:: TASK STATEMENT ::
Using the records below, copy every line that holds the string "computer".

:: Collected data ::

--

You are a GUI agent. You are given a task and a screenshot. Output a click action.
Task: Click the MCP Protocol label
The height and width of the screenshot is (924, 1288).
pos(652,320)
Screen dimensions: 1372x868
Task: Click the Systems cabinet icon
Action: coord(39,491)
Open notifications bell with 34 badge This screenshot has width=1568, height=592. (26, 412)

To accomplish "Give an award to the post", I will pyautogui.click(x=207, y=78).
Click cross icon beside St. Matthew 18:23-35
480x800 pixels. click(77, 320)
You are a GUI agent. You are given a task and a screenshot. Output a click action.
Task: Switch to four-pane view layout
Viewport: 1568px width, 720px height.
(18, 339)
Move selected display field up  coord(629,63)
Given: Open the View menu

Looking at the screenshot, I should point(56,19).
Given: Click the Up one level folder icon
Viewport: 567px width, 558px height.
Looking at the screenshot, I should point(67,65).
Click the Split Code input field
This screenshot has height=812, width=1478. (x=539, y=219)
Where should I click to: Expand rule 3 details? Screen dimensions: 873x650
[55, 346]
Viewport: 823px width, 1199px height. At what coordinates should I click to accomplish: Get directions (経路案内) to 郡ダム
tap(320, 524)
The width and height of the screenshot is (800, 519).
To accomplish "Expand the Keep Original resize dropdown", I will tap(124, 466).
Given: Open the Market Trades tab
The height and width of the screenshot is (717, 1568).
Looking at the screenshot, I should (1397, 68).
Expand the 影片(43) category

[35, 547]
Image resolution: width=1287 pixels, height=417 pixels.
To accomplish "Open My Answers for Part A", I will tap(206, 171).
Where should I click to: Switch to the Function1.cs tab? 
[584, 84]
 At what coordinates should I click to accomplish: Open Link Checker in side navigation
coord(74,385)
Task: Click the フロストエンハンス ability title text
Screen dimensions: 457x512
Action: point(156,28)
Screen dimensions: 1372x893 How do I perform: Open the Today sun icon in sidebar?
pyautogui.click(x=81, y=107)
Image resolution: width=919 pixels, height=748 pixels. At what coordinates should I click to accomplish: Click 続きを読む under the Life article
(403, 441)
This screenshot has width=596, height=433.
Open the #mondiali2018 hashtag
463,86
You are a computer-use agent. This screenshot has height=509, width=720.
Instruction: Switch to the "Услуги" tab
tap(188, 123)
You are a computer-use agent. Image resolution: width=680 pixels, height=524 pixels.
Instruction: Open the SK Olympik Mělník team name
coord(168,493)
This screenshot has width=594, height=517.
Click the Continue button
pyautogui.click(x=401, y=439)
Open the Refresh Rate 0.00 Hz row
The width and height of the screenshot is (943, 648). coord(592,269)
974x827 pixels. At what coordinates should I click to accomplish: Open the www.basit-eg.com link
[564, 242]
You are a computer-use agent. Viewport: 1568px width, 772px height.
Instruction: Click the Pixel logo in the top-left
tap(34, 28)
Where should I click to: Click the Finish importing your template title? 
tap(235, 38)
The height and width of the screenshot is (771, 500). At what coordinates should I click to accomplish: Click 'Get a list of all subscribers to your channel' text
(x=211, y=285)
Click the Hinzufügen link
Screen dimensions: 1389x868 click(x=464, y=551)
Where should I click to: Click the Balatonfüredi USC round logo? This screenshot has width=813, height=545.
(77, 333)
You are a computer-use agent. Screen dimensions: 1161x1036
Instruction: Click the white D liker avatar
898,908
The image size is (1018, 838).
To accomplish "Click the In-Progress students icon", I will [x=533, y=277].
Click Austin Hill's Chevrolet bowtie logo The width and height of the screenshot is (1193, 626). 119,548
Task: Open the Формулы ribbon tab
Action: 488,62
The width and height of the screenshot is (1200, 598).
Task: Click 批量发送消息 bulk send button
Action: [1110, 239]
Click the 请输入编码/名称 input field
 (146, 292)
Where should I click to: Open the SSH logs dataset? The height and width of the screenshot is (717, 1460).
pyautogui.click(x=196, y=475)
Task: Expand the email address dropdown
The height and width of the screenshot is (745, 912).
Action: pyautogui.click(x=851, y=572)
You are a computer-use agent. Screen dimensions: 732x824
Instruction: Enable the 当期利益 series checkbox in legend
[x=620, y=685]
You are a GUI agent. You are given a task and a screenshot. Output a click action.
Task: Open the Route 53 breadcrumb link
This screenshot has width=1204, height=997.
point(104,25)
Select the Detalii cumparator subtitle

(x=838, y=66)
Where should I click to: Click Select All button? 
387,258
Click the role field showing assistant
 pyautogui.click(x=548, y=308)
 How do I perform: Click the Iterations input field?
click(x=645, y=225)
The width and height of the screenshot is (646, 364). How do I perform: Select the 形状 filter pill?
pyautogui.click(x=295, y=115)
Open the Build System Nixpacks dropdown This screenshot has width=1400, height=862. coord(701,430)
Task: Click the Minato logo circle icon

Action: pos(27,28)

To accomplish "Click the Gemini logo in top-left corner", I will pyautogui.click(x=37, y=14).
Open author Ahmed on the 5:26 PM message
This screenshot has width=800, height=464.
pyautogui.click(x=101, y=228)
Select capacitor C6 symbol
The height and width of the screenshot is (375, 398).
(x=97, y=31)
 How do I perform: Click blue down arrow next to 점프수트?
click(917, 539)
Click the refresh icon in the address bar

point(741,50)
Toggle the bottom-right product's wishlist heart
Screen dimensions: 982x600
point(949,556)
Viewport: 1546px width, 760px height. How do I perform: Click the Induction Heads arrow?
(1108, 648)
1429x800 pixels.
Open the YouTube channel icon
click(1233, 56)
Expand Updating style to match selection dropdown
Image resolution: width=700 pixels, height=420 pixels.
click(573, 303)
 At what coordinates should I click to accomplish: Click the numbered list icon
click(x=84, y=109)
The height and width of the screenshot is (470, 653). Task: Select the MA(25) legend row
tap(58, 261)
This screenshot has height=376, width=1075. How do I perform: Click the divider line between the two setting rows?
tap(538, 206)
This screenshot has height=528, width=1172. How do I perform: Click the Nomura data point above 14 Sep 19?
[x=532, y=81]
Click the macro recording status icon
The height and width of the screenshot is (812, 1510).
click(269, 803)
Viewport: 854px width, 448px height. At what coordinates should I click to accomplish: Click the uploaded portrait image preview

--

:: OUTPUT BELOW ::
You are a computer-use agent. This screenshot has height=509, width=720.
You are a computer-use agent. Image resolution: width=680 pixels, height=524 pixels.
You are a computer-use agent. Viewport: 1568px width, 772px height.
You are a computer-use agent. Screen dimensions: 1161x1036
You are a computer-use agent. Screen dimensions: 732x824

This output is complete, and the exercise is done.